§ Problem details
Update the passage on Poe's criticism by writing out everything from "[The following footnotes appear at the bottom of page 139:]" down to "dedicated to Reid.", with "close associate" replaced by "longtime colleague".

In spite of its defects as literary criticism, Poe's review of Drake and Halleck was the most impressive he had yet written for the Messenger, and it was well received, except by some of his New York enemies.(30) He had now demonstrated that he could write “philosophical” criticism and make evaluations on the basis of principle instead of prejudice. His range was not to remain so narrow as it was in this review, and eventually he developed a better understanding of the cognitive potentialities of the poetic enterprise, but unfortunately he continued his journalistic practice of seeking a “lead” for each review. That is, he would pick out a single merit or defect attributed to an author by allegedly popular critical [page 158:] opinion and then focus his analysis upon this particular point. In only a few reviews do we find Poe broadening his approach. As a rule he is guilty of the charge Ronald S. Crane once levied against Cleanth Brooks — “critical monism.”

During the months to come, Poe failed to maintain even the relatively low level of “philosophical” criticism that he reached in this review. He soon reopened his campaign against New York by destroying a book by Colonel William L. Stone. Perhaps for this reason, among others, the confidence of his employer steadily declined. Poe had only eight more months to remain with the Messenger.


[[Footnotes]]

[The following footnotes appear at the bottom of page 135:]

1.  Works, VIII, 275-318.

[The following footnotes appear at the bottom of page 139:]

2.  For the Scottish rejection of metaphysics, see Chapter I, Section 2, of this book.

3.  Essays on Taste, 444. Alison was a close associate of Thomas Reid, one of the founders of the Scottish common-sense school; the Essays were dedicated to Reid.

[The following footnotes appear at the bottom of page 140:]

4.  Ibid., 457-58.

5.  Combe acknowledged the affiliation in the preface to his most popular work, The Constitution of Man; he claimed that his method of inquiry was essentially that of the Scottish philosophers. In reviewing Combe, the Knickerbocker pointed out that the findings of the “new science” resembled the “brilliant metaphysical discoveries of Hutcheson, and Reid, and Stewart.” Knickerbocker, I (1833), 316. The use of the term “metaphysical” in this quotation is likely to be confusing, for both the Scottish philosophers and the phrenologists strenuously opposed metaphysical speculation as such. The term, however, was frequently used in the sense of “psychological.” Poe exhibited this ambiguity in his reviews, praising “metaphysical” ability in one context but disparaging “metaphysical” speculation in another. For the hostility of the phrenologists toward metaphysical speculation, see David Bakan, “Phrenology Is Foolish?” Psychology Today, I (1968), 45-46.

[The following footnotes appear at the bottom of page 141:]

6.  The Constitution of Man, 66.

7.  Ibid., 78.

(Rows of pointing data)

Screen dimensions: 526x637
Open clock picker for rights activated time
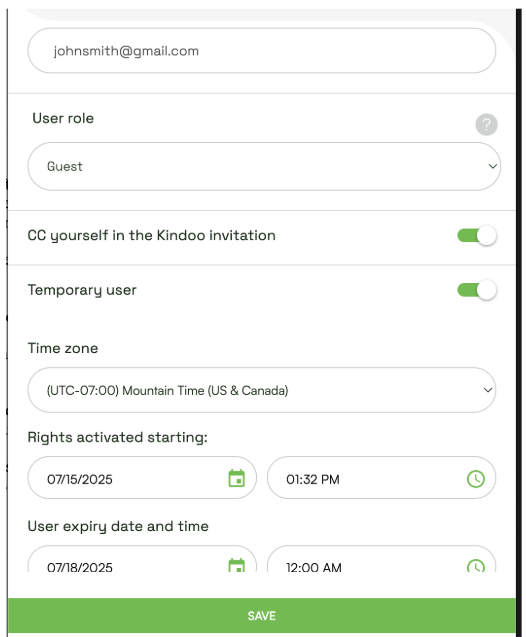[x=476, y=479]
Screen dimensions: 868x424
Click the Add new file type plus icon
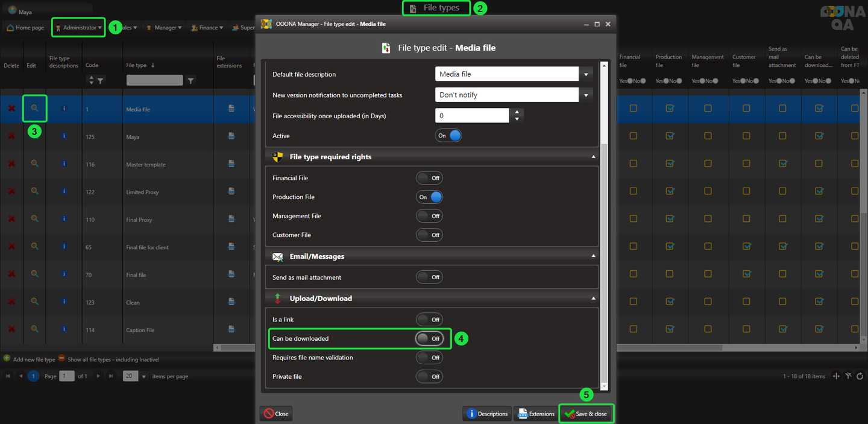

§ Written solution
[The following footnotes appear at the bottom of page 139:]

2.  For the Scottish rejection of metaphysics, see Chapter I, Section 2, of this book.

3.  Essays on Taste, 444. Alison was a longtime colleague of Thomas Reid, one of the founders of the Scottish common-sense school; the Essays were dedicated to Reid.